Naïve youngsters believe the in many ways privileged, protected existence they enjoy are the natural order of things, not the product of the only system ever devised by man capable of creating widespread prosperity: capitalism. As we and many others have pointed out, it is now up to politicians on the right to once again win the argument in favour of free markets and capitalism, a task the miserable Theresa May never even attempted.
Young people may be naïve, but they are not stupid. Most would probably prefer being born into their own generation rather than their parents or grandparents, and rightly so. They can expect to live longer, healthier lives. They enjoy social freedoms and benefit from technology that previous generations could never even imagine. They may complain about access to education, but more attend university now than ever before.

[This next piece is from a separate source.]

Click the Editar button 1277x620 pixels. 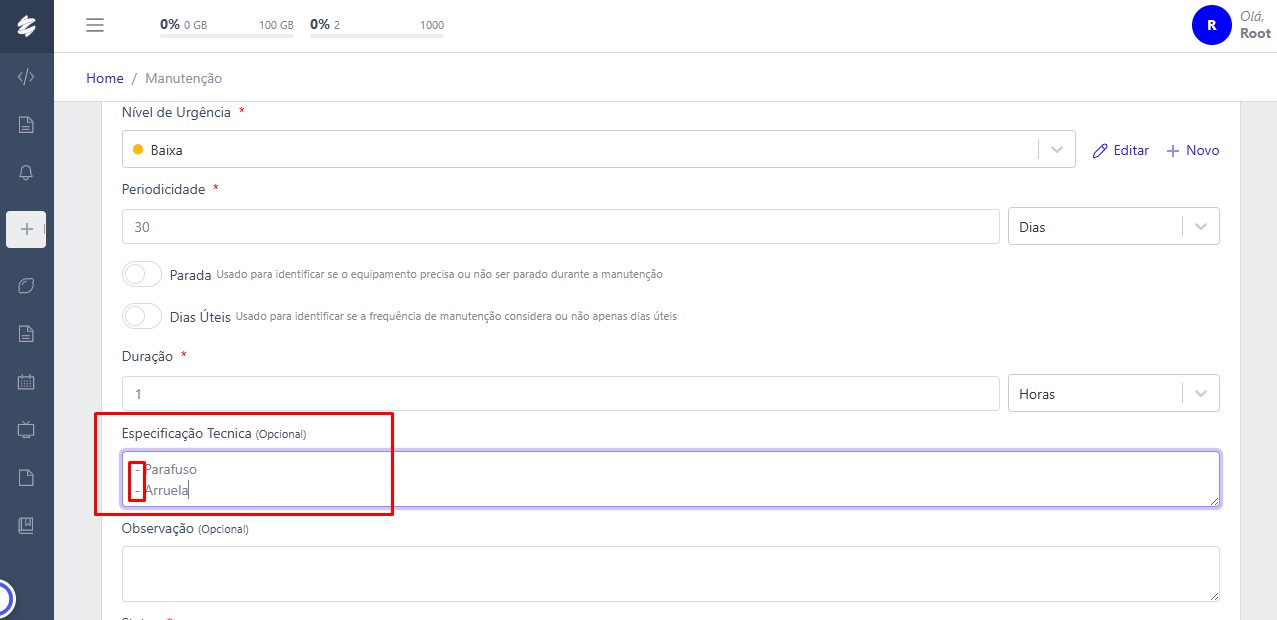click(x=1121, y=150)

Still, the young feel angry, left behind, that the system isn’t working for them. In their search for answers they have fallen for the easy ones: Corbyn’s promises of taxing someone else to pay for goodies for everyone else. It is a sad testament to the gullibility of the young that they in large numbers have fallen for this naïve programme.
Yet, despite their privileged existences the young do have one legitimate grievance: if things continue as they are, most will not own their own home, at least until their parents die. Moving back home to your parents after finishing university is not what most have planned. Living in cramped conditions on the outskirts of London does not match what their parents could expect. The dream of property ownership seems likely to go unfulfilled for most. To this problem, the young have again opted for the easy answer: promises of more social housing and a tirade against the ‘multi-millionaires’ who supposedly are behind the rise in house prices.
The real culprit of the multi-decade property boom remains un-accused: the Bank of England, whose easy monetary policy has fuelled the explosion in property prices, making saving up for a deposit a lifelong task. The Bank, through pumping up asset prices, is also directly responsible for the widening wealth gap, another hot political topic. To an electorate who have no idea about the difference between the Bank of Scotland and the Bank of England, this is one of the difficult answers to understand. It is an answer that often seems lost on even seasoned politicians and economists. It is outrageous, but not surprising, that monetary policy didn’t feature in the election campaign. But the independence of central banks does not absolve them of responsibility.
Like Donald Trump in the US, Corbyn has tapped into a sense of being left behind, of a system that is not working. To Trump, the enemy was China and free trade, to Corbyn the rich and austerity. Both were wrong. But whereas Trump touched upon the insidious role of the Federal Reserve, Corbyn stuck to his easy answers. And the young lapped it up.